Ho Chi Minh, Vietnam, (previously Saigon) is a fantastically vivacious city. One thing you’ve really got to watch out for, however, is the traffic! Over 2 million motorbikes saturate the roads and pedestrian crossings appear to be a completely foreign concept. You basically have to walk out into the stream of bikes and walk steadily across whilst they swerve around you. You’re advised not to stop whilst you’re walking as it can confuse them. This is much harder than it would seem as basic survival instincts would encourage you not to carry on walking into the path of a fast moving vehicle!
The period of French administration has left a firm mark on the city. Beautiful French architecture is dotted about along with an abundance of bakeries!

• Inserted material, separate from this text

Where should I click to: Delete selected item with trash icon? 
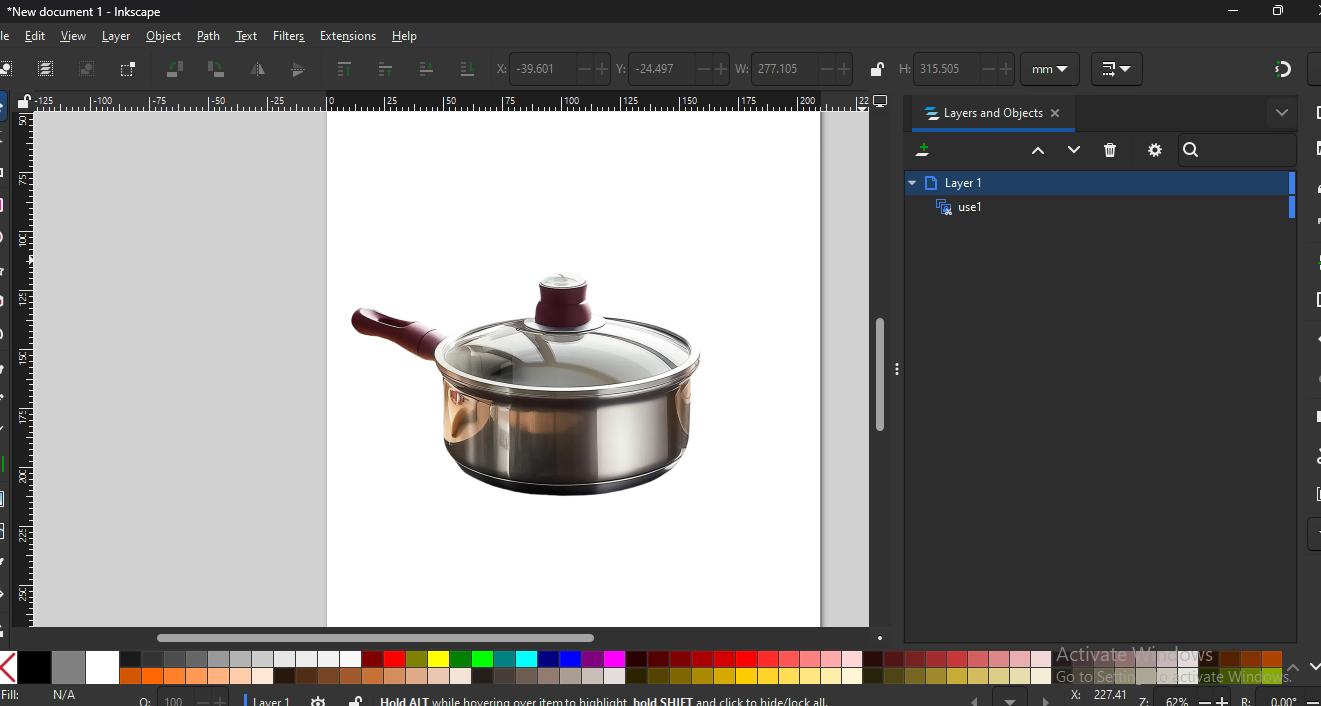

Of the many interesting activities available, I’d recommend the Art museum; despite being rather poorly exhibited it boasts a really interesting and unique collection of Vietnamese art. It’s also got a note-worthy collection of Vietnamese propaganda posters from the war. After having whetted your appetite you can pop across the road to the buzzing ‘Ben Thanh’ market to have a look at some of the beautiful local artwork and other bits and bobs for sale.
Another endearing quality of the city is the food selection. I’m likely to be biased as I have a bit of a thing for Vietnamese food but the fresh spring rolls with nutty hoisin sauce are just to die for.
About an hour out of the city you can find the Cu Chi tunnels – an elaborate and extensive network of underground tunnels used by the Viet Cong during the Vietnam War.
These holes are no ‘Bag End’; they epitomised “nasty, dirty” and “wet… filled with the ends of worms and an oozy smell”. It’s shocking just how small the tunnels are and how well the entrances can be concealed. Essentially, the analogy generally used is to rats tunnelling under the rice fields to avoid being caught. You pretty much have to be the size of a rat to navigate through them. It seems impossible to imagine how they were used for communication, supply routes, living quarters and shelter, at times for days on end! Some of the tunnels have now been made wider and taller to accommodate tourists but it’s still an experience to avoid if you’re even remotely claustrophobic!
Cu Chi also has displays and demonstrations of the methods of the Viet Cong including some fairly gruesome traps and a chance to fire a variety of the different guns (ranging from an AK-47 to the M60 machine gun) in their firing range!
It was interesting to see the war from a different perspective – with the Viet Cong as the protagonists – after studying the Americans involvement in school. The man showing us around the site had actually fought with the Viet Cong himself and had bullet wounds in his arms and leg to boot!